TASK GOAL:
Copy, word for word, the lines below from the one containing "You are a computer-use agent." up to and including the one containing "1456x812 pixels.", with pictures left out.

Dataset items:
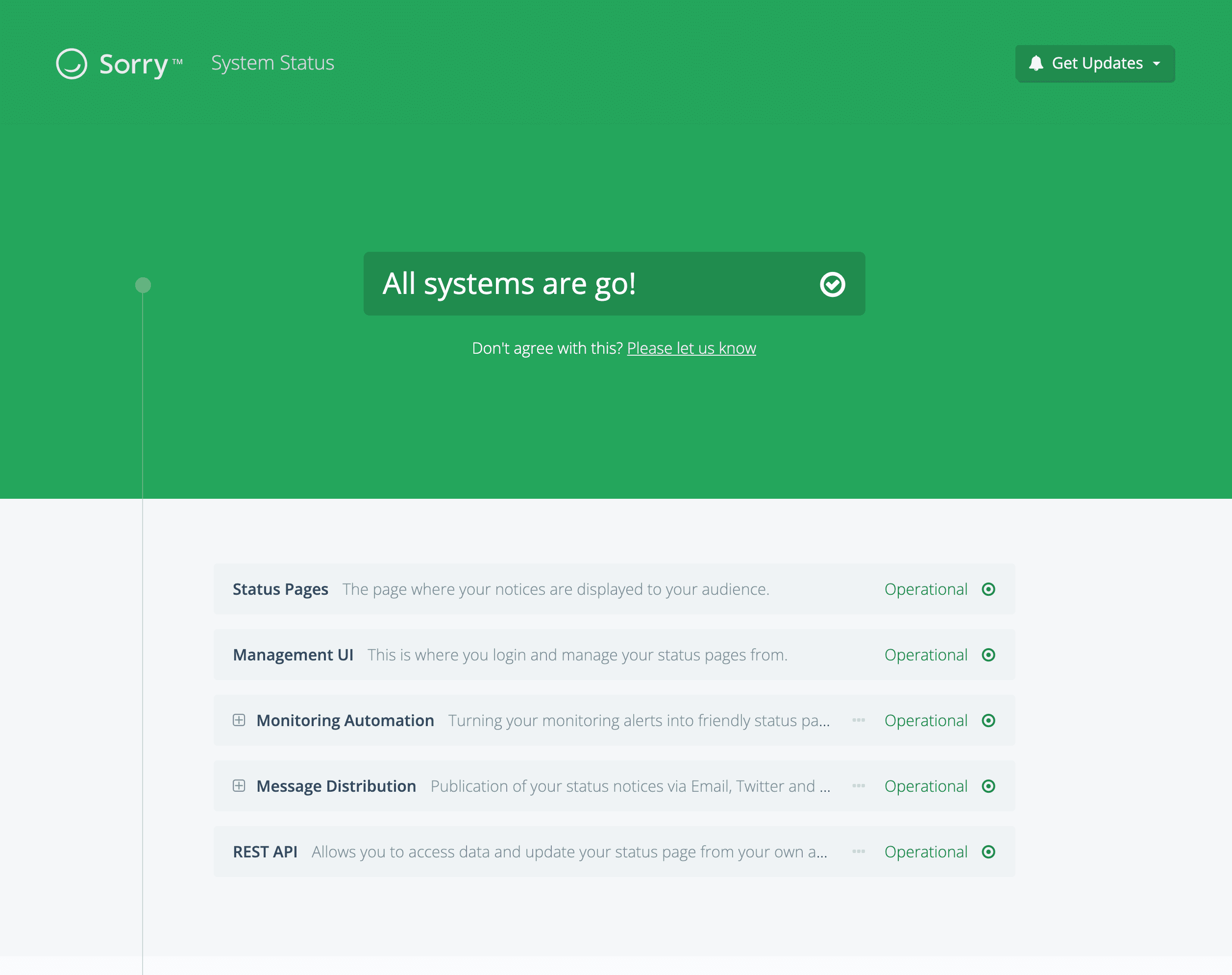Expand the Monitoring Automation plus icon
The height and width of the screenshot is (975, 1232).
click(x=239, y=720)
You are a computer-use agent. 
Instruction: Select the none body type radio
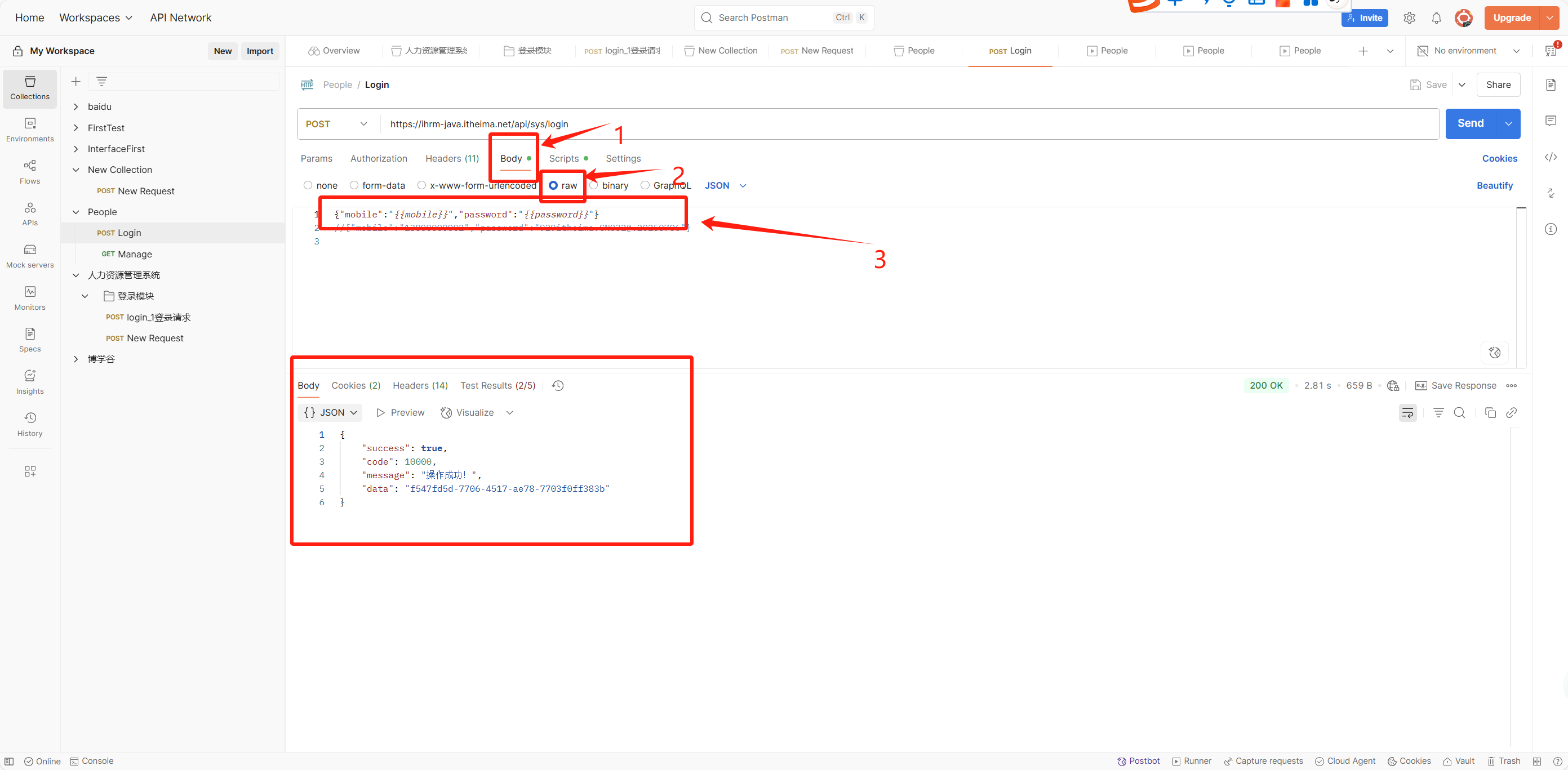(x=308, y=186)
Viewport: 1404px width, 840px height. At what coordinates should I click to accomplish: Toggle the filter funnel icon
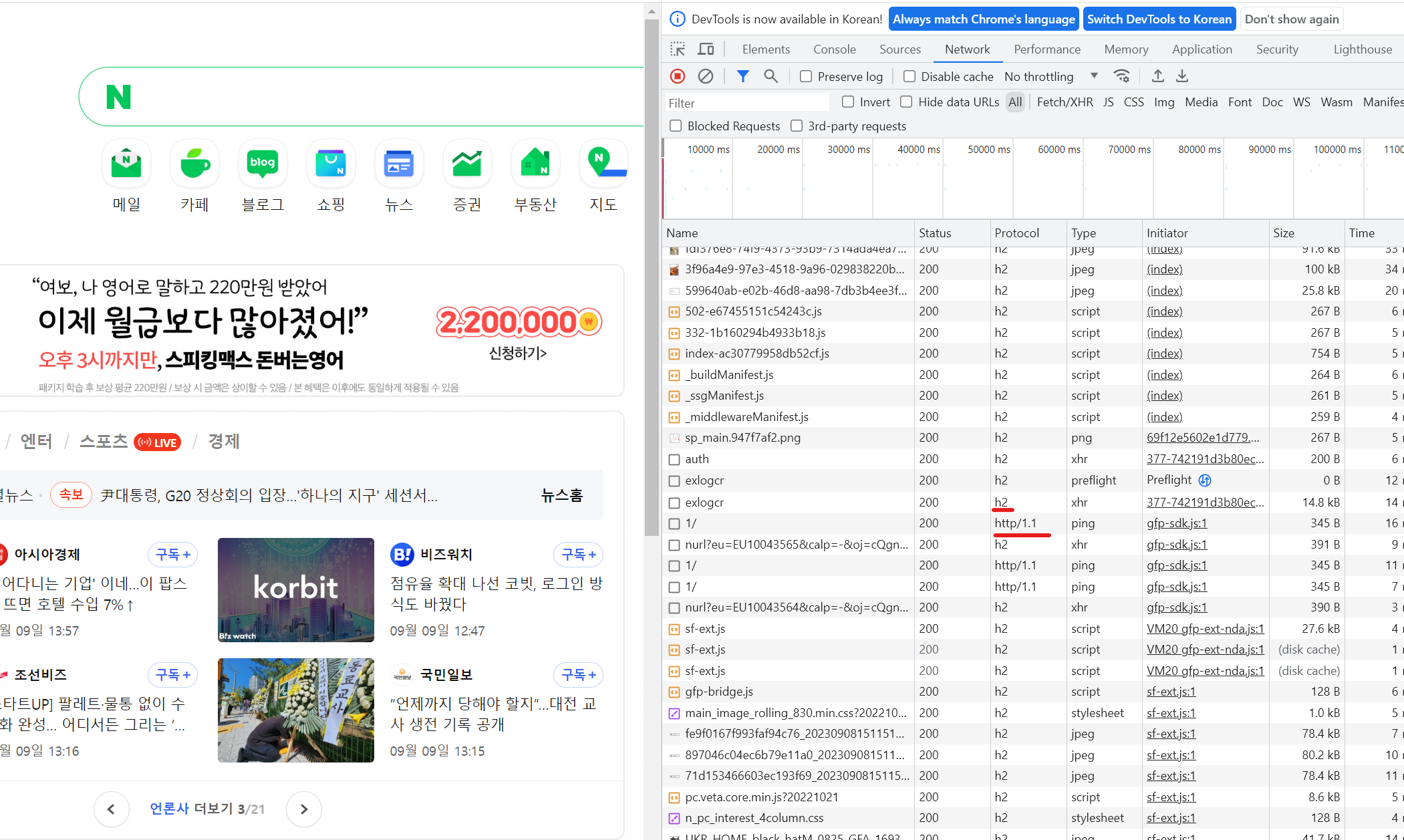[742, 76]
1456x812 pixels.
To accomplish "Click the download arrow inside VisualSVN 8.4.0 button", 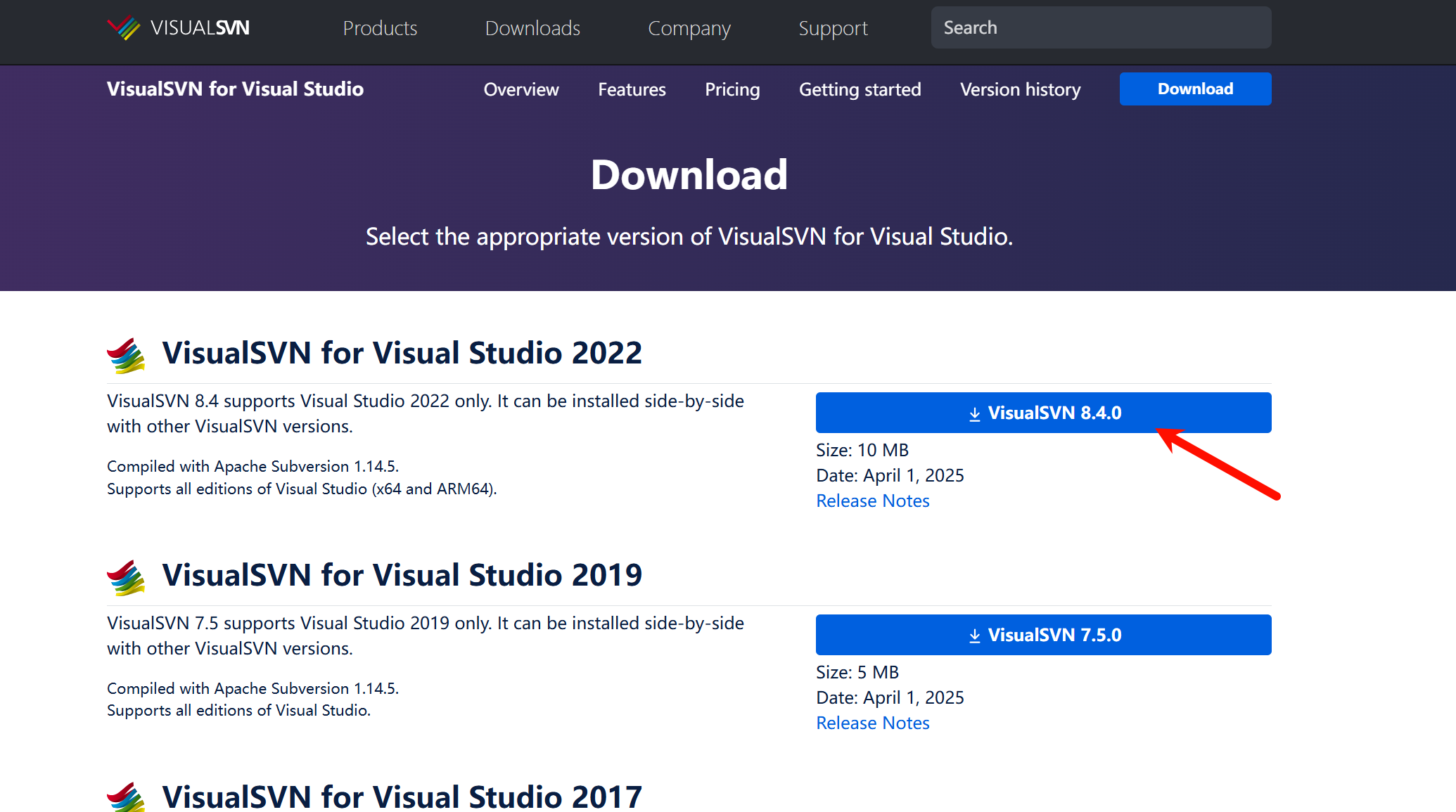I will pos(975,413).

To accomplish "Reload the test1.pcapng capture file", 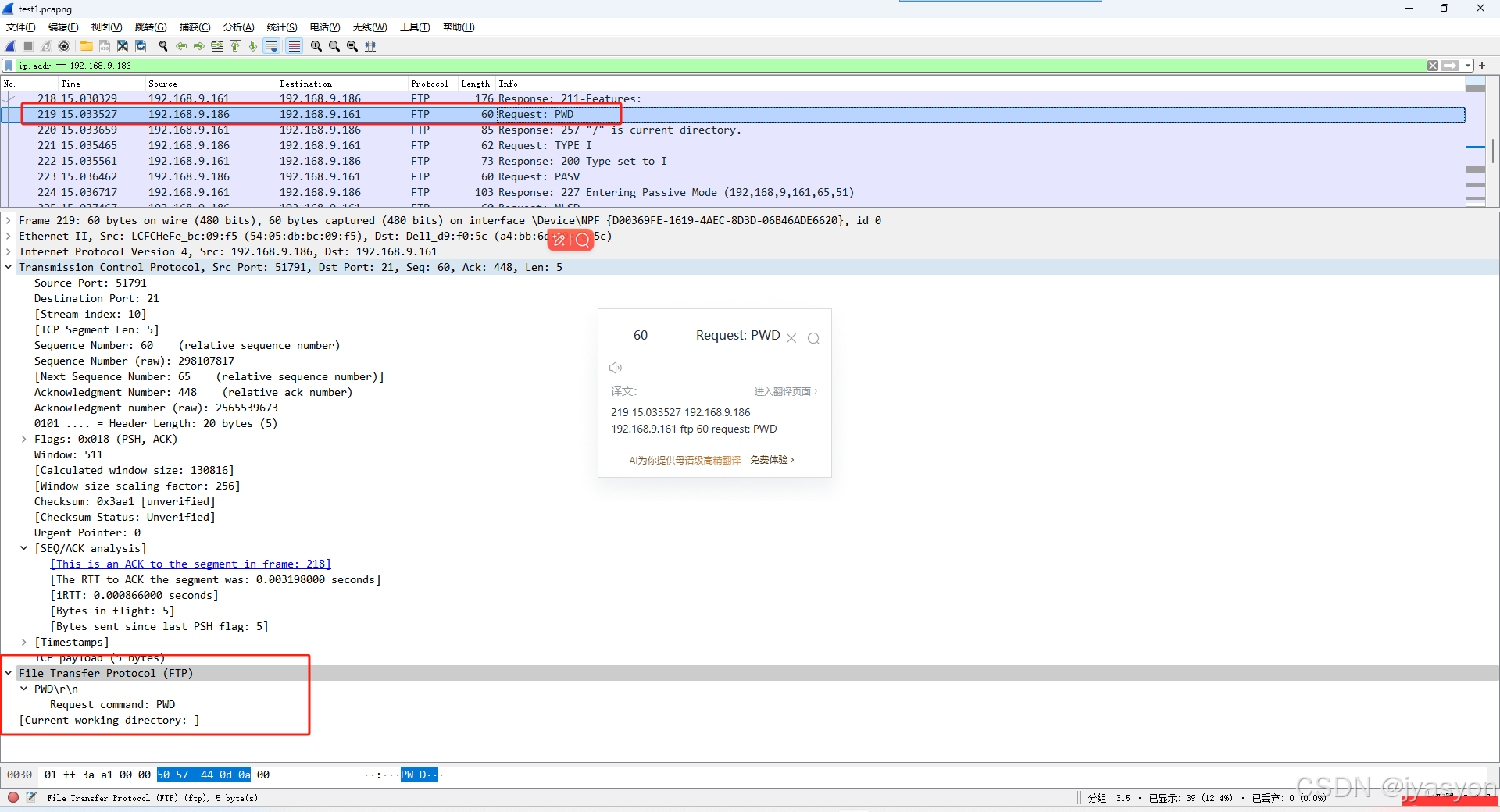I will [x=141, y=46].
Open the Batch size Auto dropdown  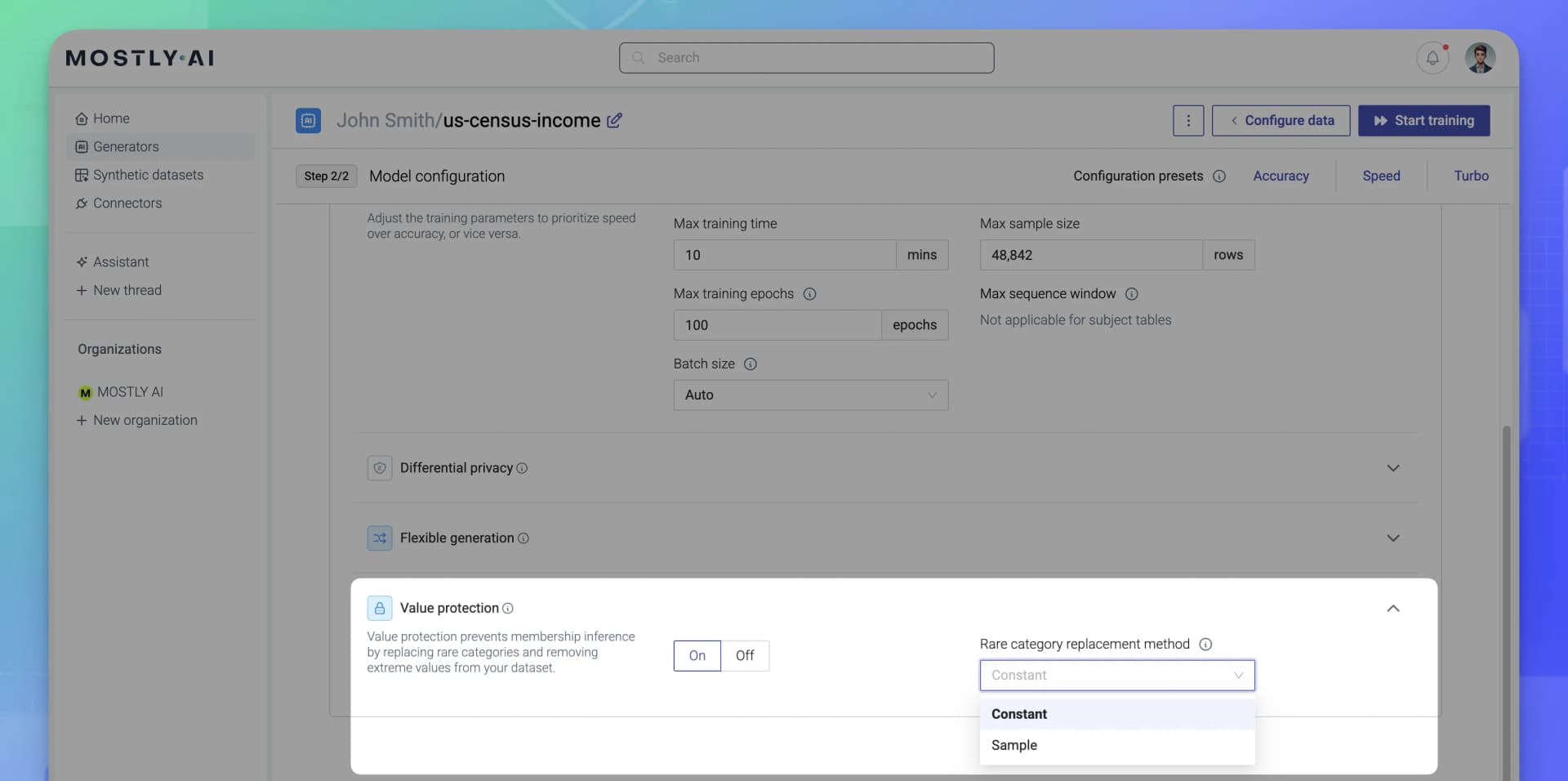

TASK ANSWER:
You are a computer-use agent. 
Instruction: Select the none body type radio
(x=308, y=186)
Viewport: 1404px width, 840px height. At what coordinates should I click to accomplish: Toggle the filter funnel icon
[742, 76]
1456x812 pixels.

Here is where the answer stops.